Yu Y, Carey M, Pollett W, et al. - Through a patient cohort that involved 738 incident cases diagnosed between 1999 and 2003, the researchers evaluated the long-term survival features and prognostic correlations and potential time-varying impacts of clinico-demographic variables and two molecular markers (microsatellite instability (MSI) and BRAF Val600Glu mutation) in a population-based patient cohort followed up to ~ 19 years. Nearly 61% and 26% of patients died from any cause and from colorectal cancer, and ~ 10% and ~ 20% encountered recurrences and distant metastases, respectively, during the follow-up. Stage IV disease and postdiagnostic recurrence or metastasis were firmly related to the risk of death from colorectal cancer. If a patient had outlived the first 6 years with no disease-related event (i.e., recurrence, metastasis, or death from colorectal cancer), their risks became very minimal following this time period. Discrete sets of markers were correlated with various outcome measures. Throughout the follow-up, the impacts of variables were consistent in some cases. For example, consistently over the follow-up, the MSI-high tumor phenotype and elderly age at diagnosis prognosticated longer metastasis-free survival times. The impacts of the variables differed with time, in some other cases.
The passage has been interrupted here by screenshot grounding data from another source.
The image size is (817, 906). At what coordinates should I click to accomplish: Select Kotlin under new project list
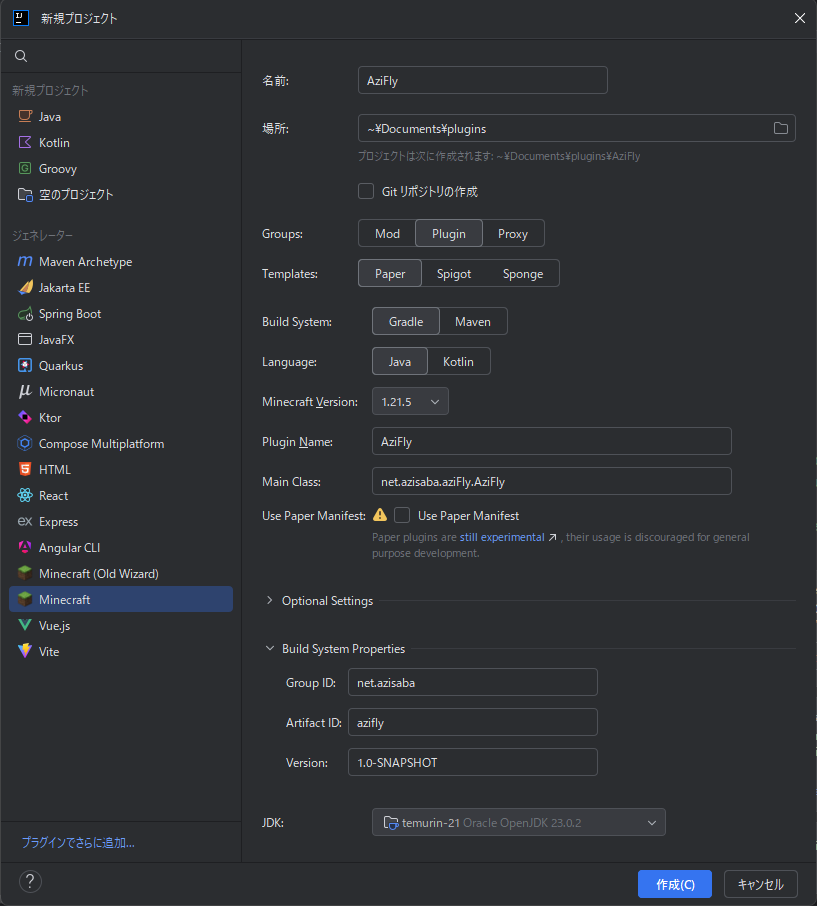pos(54,143)
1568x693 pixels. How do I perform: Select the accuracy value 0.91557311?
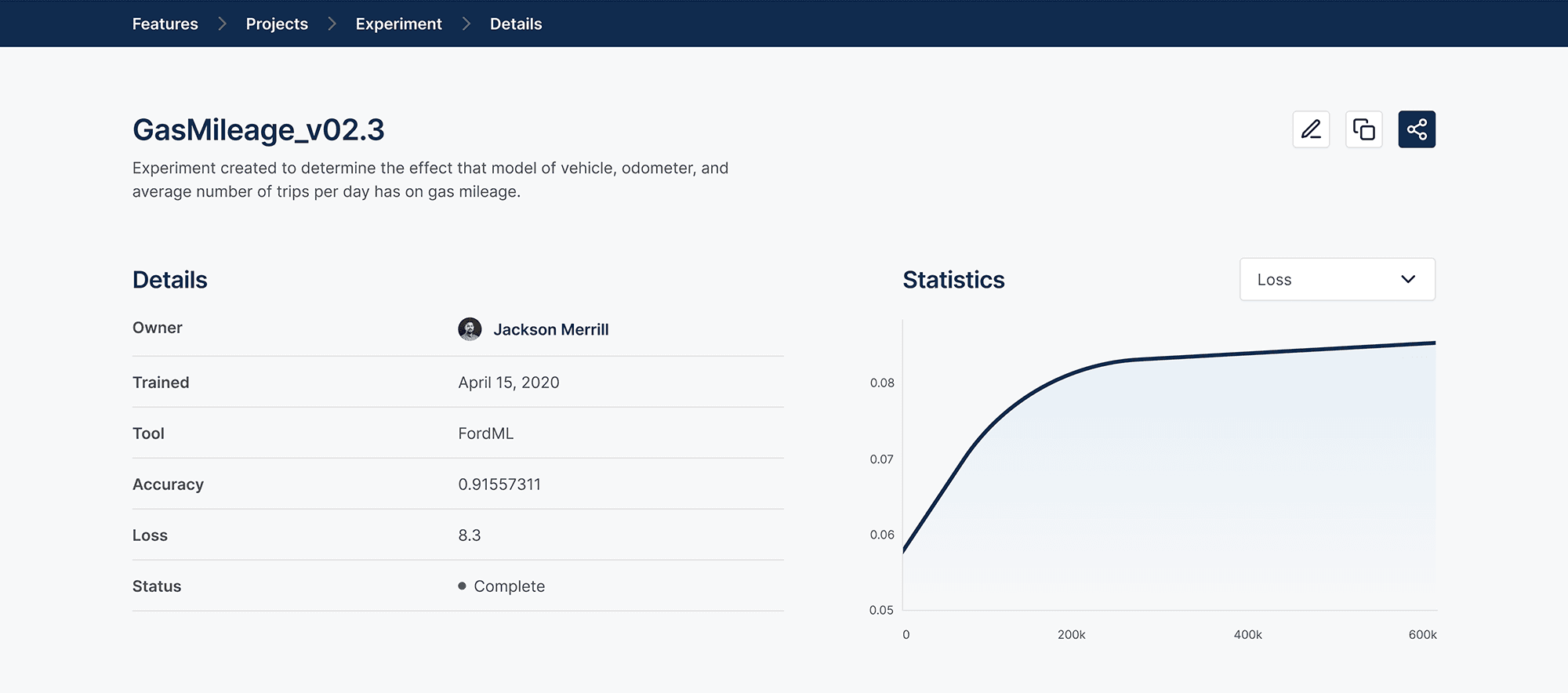point(499,484)
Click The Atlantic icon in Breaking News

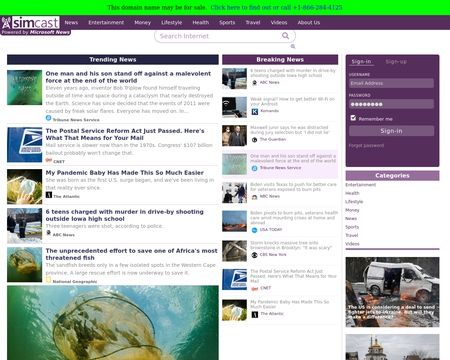(255, 314)
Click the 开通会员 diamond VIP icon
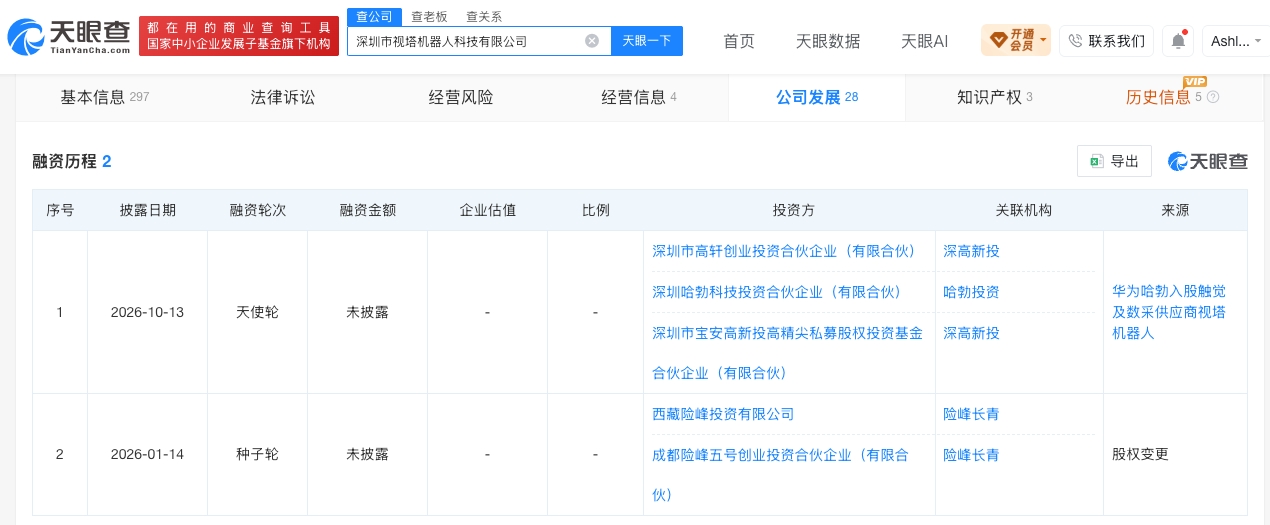The image size is (1270, 525). 998,41
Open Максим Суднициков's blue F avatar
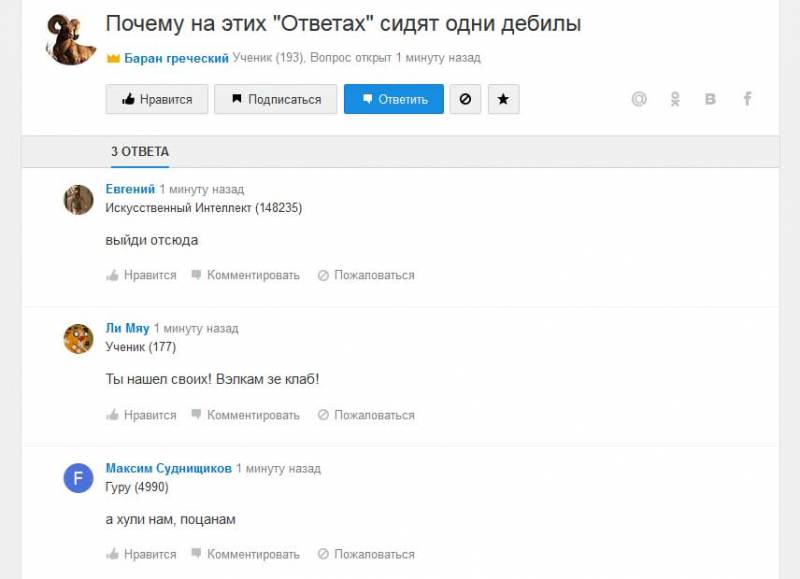This screenshot has width=800, height=579. pos(78,478)
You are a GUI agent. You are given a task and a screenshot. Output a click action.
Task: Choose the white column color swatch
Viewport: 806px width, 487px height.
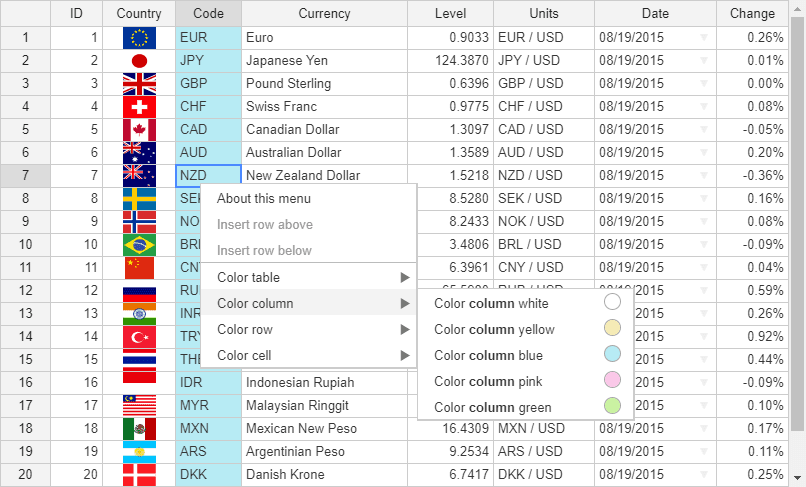(612, 302)
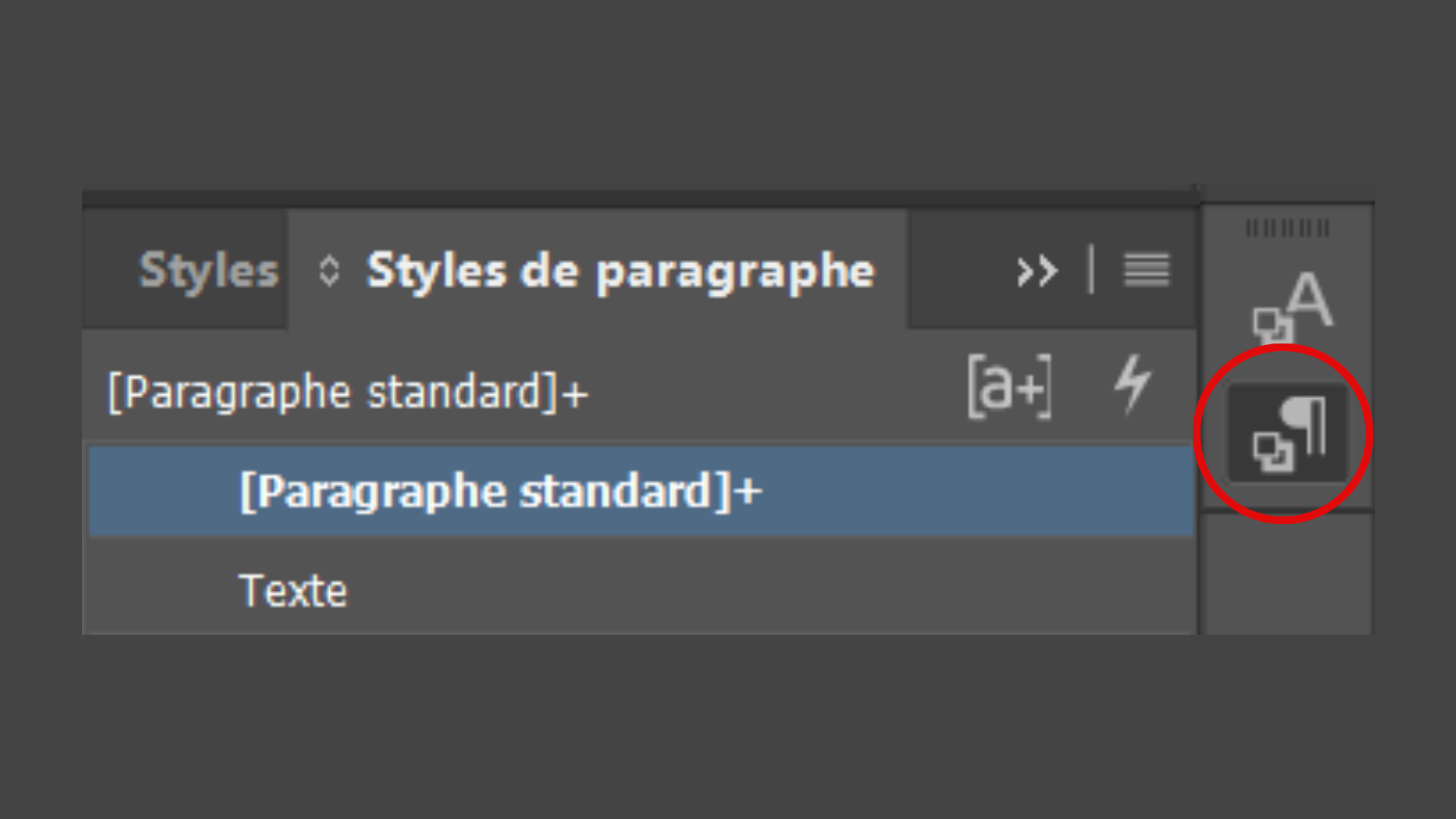Cycle panel view next to Styles de paragraphe

(329, 271)
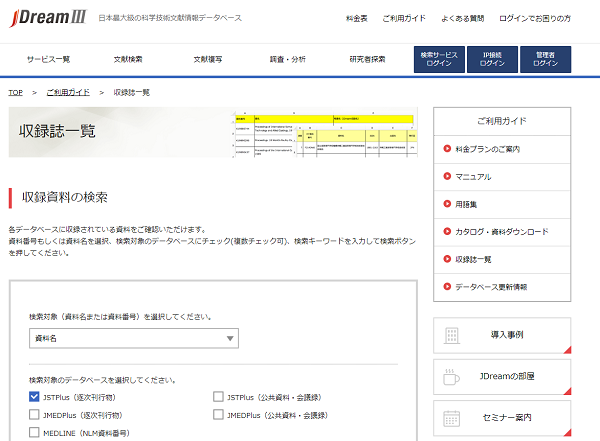Click the building icon beside 導入事例
This screenshot has height=441, width=600.
pos(452,335)
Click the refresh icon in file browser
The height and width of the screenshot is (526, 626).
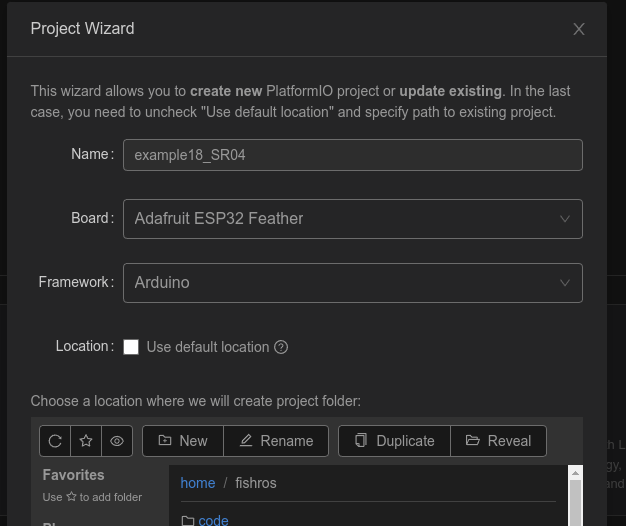(55, 441)
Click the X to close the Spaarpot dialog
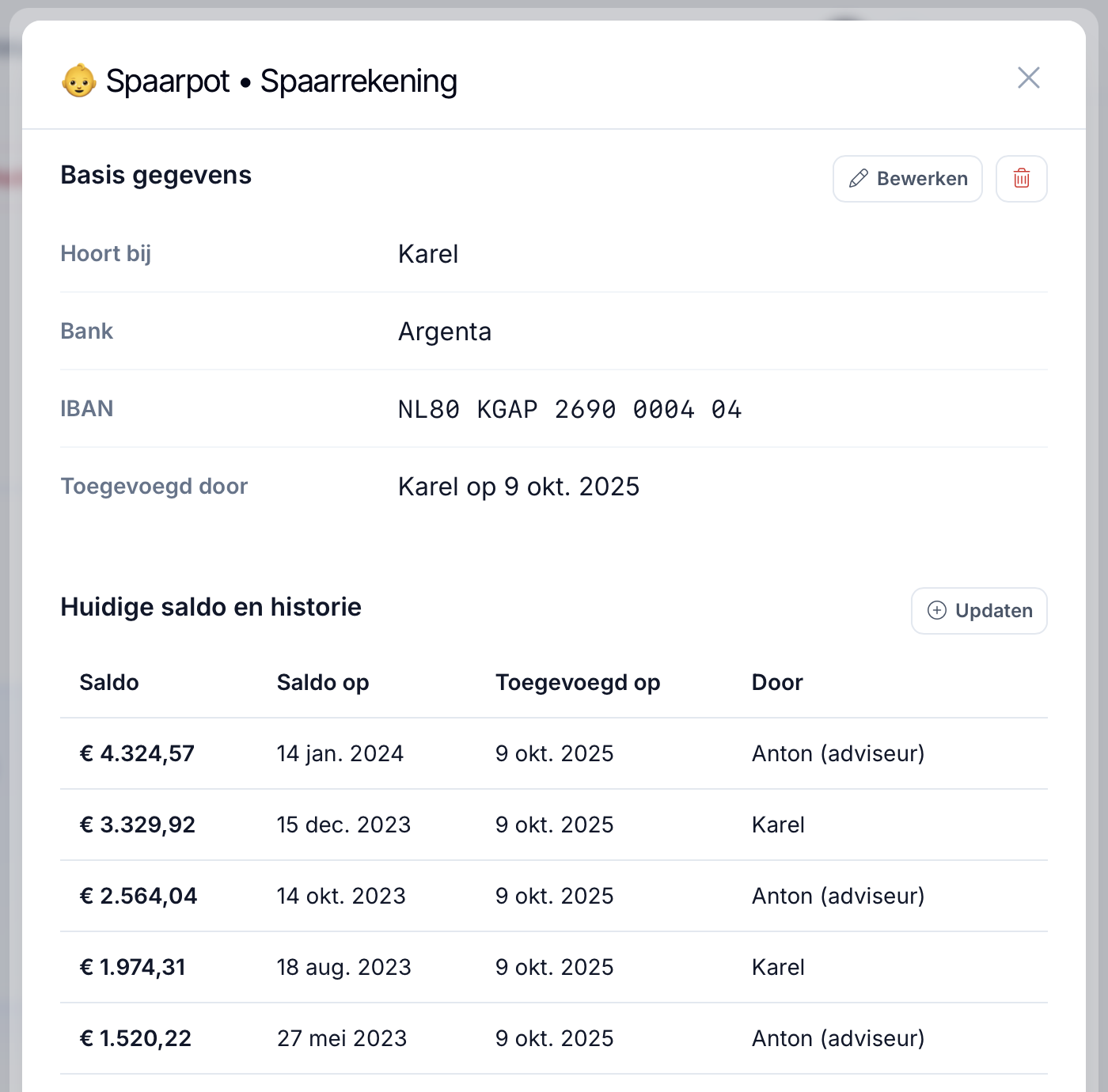The image size is (1108, 1092). coord(1028,78)
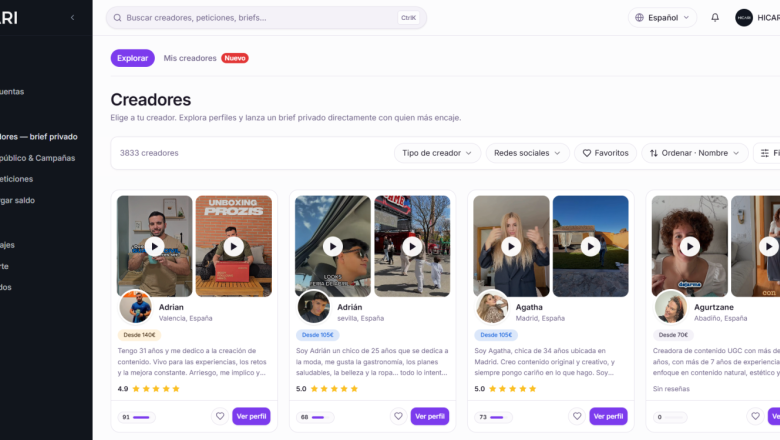Favorite Adrian from Valencia with heart
The width and height of the screenshot is (780, 440).
tap(220, 416)
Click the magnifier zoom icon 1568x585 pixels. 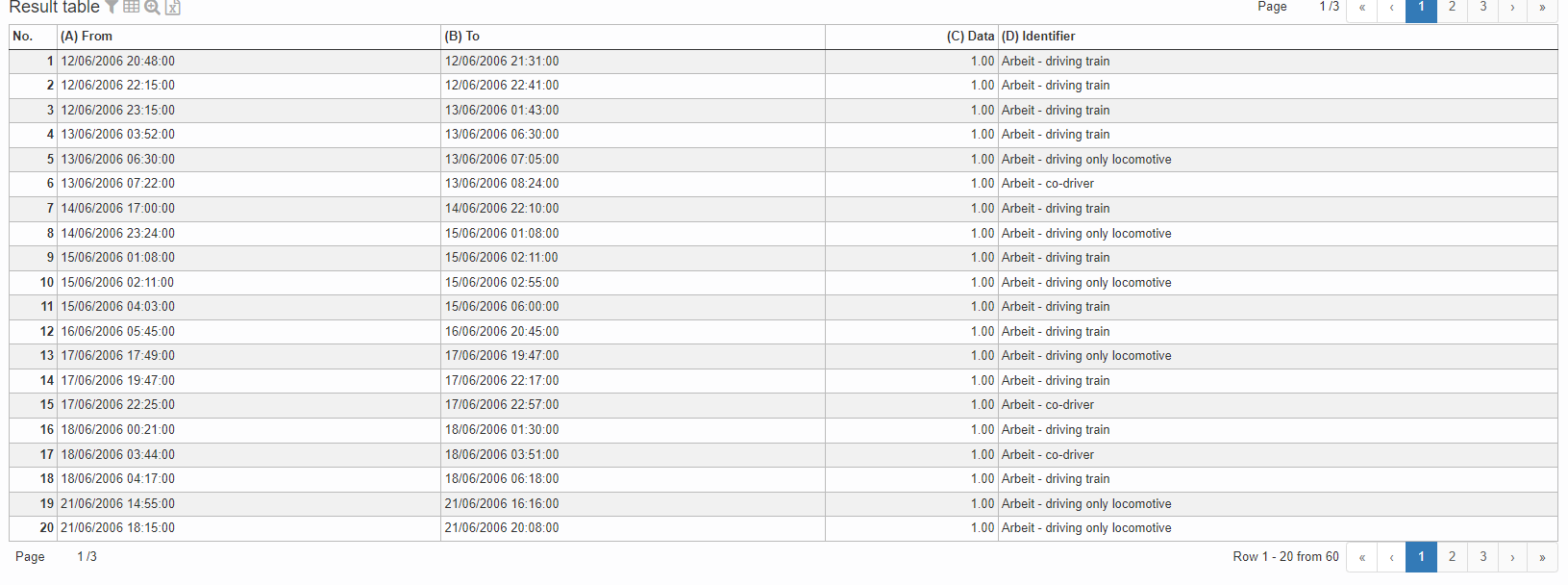coord(152,8)
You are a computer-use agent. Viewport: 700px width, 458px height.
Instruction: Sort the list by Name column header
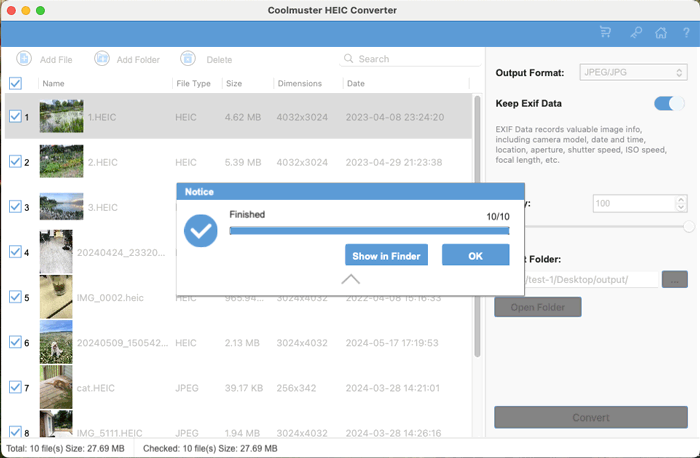[x=54, y=83]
For example, in people who received this treatment following 5.5 years postdiagnosis, adjuvant radiotherapy treatment was correlated with the risen risk of metastasis, but not before that. In conclusion, the long-term survival features of a prospective cohort of colorectal cancer individuals, associations between baseline variables and a complete set of individual outcomes over a long time, and the time-varying impacts of a group of variables were reported in this study. Moreover, in colorectal cancer, the results exhibited advance our understanding of the long-term prognostic features and were expected to encourage more studies and clinical care approaches.